Give everything in the records from the line containing "The height and width of the screenshot is (738, 1322)." down to the line containing "coord(293,255)", both included, as a numbered list with blank lines left out.

━━ INPUT DATA

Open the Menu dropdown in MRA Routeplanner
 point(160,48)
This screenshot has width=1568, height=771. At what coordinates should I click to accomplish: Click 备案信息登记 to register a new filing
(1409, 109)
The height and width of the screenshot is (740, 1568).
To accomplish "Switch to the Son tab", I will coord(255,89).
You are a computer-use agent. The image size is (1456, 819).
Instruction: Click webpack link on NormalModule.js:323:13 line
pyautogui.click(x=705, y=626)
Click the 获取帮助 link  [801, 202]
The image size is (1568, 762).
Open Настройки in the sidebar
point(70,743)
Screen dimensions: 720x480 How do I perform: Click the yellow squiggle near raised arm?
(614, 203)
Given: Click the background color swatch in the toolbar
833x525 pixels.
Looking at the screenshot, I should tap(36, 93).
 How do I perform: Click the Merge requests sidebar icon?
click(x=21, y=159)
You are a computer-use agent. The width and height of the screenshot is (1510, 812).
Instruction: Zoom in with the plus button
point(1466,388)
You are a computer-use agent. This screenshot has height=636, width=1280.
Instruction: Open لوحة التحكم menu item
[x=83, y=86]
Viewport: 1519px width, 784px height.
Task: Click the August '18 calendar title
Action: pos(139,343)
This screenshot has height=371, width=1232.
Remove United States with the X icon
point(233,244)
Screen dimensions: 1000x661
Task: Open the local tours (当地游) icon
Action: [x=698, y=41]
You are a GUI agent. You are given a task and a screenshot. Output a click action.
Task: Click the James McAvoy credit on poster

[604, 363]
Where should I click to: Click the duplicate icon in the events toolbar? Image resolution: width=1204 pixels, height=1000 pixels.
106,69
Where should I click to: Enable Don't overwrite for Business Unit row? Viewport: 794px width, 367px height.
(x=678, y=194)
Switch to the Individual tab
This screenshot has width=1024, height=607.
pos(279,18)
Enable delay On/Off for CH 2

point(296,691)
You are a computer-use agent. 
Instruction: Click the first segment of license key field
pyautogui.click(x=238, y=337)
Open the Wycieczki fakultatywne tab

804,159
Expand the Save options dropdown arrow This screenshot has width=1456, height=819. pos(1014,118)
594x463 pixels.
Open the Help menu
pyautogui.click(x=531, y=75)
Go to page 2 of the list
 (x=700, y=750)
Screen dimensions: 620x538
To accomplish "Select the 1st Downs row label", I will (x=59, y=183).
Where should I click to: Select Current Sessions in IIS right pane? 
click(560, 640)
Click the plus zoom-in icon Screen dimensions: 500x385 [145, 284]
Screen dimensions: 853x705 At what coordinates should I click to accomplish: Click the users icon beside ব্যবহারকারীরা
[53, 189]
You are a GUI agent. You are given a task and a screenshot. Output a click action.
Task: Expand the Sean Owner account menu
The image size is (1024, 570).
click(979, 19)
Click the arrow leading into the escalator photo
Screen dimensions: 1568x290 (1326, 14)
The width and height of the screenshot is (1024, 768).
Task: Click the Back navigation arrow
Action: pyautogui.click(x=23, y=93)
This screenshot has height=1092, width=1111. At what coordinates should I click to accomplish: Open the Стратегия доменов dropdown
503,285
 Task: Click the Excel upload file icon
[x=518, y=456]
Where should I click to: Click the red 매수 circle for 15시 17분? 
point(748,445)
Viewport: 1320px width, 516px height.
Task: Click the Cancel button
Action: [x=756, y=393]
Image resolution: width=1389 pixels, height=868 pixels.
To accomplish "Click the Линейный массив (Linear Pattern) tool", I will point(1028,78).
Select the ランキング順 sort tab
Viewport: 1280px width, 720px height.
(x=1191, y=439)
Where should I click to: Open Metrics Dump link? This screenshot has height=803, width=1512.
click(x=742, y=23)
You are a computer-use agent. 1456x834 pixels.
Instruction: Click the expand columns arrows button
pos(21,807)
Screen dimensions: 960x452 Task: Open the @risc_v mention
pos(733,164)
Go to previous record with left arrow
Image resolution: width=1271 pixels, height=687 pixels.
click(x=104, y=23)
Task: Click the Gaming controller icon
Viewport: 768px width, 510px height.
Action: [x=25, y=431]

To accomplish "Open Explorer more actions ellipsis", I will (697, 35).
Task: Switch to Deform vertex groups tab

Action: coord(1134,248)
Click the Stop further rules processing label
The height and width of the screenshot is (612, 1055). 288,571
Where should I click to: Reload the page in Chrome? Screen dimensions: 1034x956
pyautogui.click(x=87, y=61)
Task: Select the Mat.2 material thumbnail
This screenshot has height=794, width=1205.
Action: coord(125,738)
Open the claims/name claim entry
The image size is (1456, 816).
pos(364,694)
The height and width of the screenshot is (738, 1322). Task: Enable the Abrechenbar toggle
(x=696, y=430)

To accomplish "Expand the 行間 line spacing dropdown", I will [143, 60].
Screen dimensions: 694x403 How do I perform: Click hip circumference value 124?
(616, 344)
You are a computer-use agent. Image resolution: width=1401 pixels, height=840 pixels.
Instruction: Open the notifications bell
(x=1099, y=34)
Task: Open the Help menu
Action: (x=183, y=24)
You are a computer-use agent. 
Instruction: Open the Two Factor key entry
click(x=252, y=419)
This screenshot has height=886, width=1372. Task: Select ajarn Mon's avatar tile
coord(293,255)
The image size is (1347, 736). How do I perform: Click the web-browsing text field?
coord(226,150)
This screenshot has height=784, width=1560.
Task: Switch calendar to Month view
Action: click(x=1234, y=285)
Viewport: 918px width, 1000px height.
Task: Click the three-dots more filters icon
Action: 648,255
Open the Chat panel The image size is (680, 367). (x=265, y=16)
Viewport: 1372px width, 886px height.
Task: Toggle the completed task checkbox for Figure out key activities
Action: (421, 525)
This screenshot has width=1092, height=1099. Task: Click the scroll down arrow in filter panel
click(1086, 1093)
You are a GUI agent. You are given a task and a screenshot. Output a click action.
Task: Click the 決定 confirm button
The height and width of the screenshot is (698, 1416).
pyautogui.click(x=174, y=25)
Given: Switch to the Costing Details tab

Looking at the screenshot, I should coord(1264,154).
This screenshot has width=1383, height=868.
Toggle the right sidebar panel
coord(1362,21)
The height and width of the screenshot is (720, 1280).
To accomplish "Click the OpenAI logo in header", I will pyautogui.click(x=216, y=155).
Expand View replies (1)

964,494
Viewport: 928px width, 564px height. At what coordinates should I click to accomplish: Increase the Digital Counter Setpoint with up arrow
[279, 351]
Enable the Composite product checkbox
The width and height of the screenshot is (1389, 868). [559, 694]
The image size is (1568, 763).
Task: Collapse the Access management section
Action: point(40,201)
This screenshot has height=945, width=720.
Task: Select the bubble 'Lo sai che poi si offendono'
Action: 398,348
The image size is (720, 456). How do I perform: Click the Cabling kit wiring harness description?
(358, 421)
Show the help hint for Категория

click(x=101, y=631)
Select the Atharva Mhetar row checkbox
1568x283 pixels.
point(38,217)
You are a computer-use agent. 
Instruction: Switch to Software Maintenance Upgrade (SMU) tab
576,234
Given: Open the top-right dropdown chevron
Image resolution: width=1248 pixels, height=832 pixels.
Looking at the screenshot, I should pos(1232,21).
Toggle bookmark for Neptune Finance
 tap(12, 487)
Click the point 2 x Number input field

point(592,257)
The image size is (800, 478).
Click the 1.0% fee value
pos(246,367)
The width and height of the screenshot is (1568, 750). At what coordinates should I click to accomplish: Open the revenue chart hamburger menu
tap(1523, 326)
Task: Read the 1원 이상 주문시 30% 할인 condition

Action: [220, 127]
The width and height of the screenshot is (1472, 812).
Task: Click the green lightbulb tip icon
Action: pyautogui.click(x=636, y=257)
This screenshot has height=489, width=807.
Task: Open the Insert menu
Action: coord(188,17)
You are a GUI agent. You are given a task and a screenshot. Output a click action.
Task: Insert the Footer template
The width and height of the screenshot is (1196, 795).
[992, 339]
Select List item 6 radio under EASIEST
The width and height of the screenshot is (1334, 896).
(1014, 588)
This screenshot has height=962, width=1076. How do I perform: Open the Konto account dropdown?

━━━━

## WRITTEN SOLUTION:
1. The height and width of the screenshot is (738, 1322). Task: Enable the Abrechenbar toggle
2. (x=696, y=430)
3. To accomplish "Expand the 行間 line spacing dropdown", I will [143, 60].
4. Screen dimensions: 694x403 How do I perform: Click hip circumference value 124?
5. (616, 344)
6. You are a computer-use agent. Image resolution: width=1401 pixels, height=840 pixels.
7. Instruction: Open the notifications bell
8. (x=1099, y=34)
9. Task: Open the Help menu
10. Action: (x=183, y=24)
11. You are a computer-use agent. 
12. Instruction: Open the Two Factor key entry
13. click(x=252, y=419)
14. This screenshot has height=886, width=1372. Task: Select ajarn Mon's avatar tile
15. coord(293,255)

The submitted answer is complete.